Deaths in Manaus are roughly what one would expect with the study's estimated infection rate, says William Hanage, a Harvard epidemiologist. Studies in Peru and Colombia's Amazon found similarly high results, too.
The second outbreak could be caused by antibodies declining more quickly than expected after infection, meaning second infections fuelled the second wave. But the simultaneous emergence of a new variant in Manaus is "suspicious", he says.
Like the so-called South Africa and UK variants, P.1 has multiple mutations of concern on its spike protein — the part the virus uses to latch on to human cells and which antibodies target to neutralise the virus. Studies have found that one of those mutations, E484K, also found in the South Africa variant, likely allows the virus to evade existing antibodies.
"[But] it's hard to disentangle the effects of waning antibodies from a variant that is better able to sidestep immunity from prior infection," Hanage says.
"Both could be happening, and it is reasonable to think that anyone with waning immunity will be yet more vulnerable to reinfection with such a variant."
Too late to prevent the spread
Brazil's health minister, who is under investigation for negligence in the Manaus crisis, has said P.1 is three times more transmissible, but studies have not been published to back the claims.
Tests are currently underway at Sao Paolo's Butantan Institute to establish the efficacy of China's Sinovac vaccine on P.1.
Whatever properties it has that have brought about its dominance — and potentially Manaus's second crisis — epidemiologists are alarmed.
"If it happened in Manaus, we need to be ready for the possibility of it happening elsewhere," says Hanage. "There are large parts of the globe where there's not going to be significant vaccine induced immunity for some time."
P.1 has now been recorded across Brazil and in at least five other countries, including the USA. Some nations like the UK, which is struggling with its own highly transmissible variant, have limited travel from Brazil to reduce transmission of P.1.

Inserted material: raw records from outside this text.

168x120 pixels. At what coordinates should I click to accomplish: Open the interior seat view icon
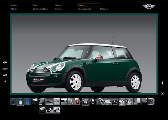pyautogui.click(x=5, y=81)
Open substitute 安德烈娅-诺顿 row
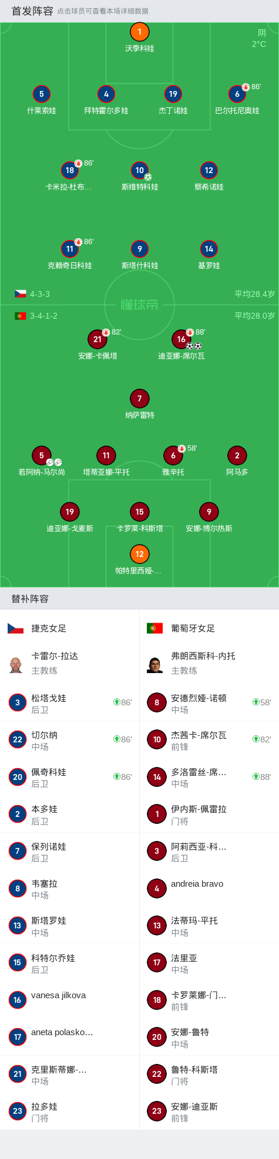Screen dimensions: 279x1159 pos(209,702)
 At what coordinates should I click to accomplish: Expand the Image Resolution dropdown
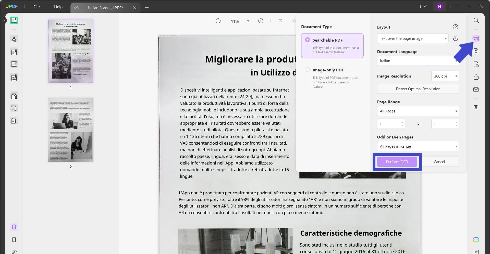(445, 76)
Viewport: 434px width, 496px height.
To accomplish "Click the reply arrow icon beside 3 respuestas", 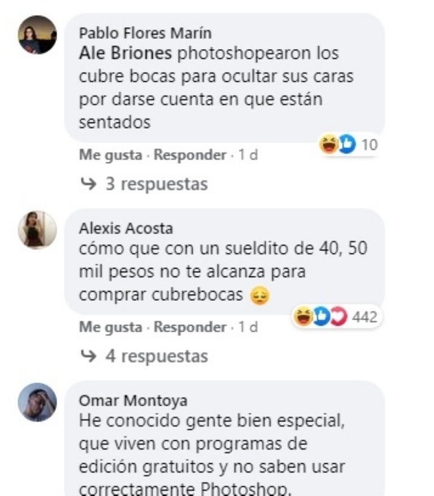I will point(88,183).
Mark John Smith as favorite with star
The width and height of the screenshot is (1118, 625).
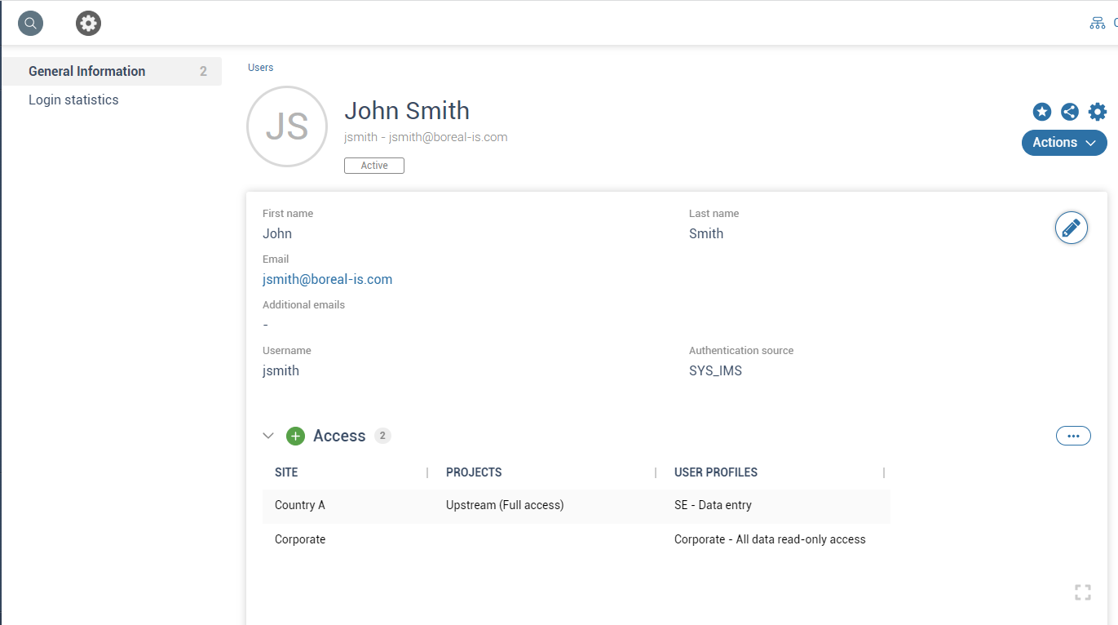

In Manaus, it is too late to prevent its spread. Orellana is already working hard to prevent a third crisis, petitioning the Inter-American Commission on Human Rights for support instead.
But on February 6, state governor Wilson Lima loosened restrictions once again, even while deaths exceeded 140 a day.
"It's like being punched twice by the same person, forgiving them, and saying 'hit me a third time!'" Orellana says.
"It's madness. We don't want to be hit a third time."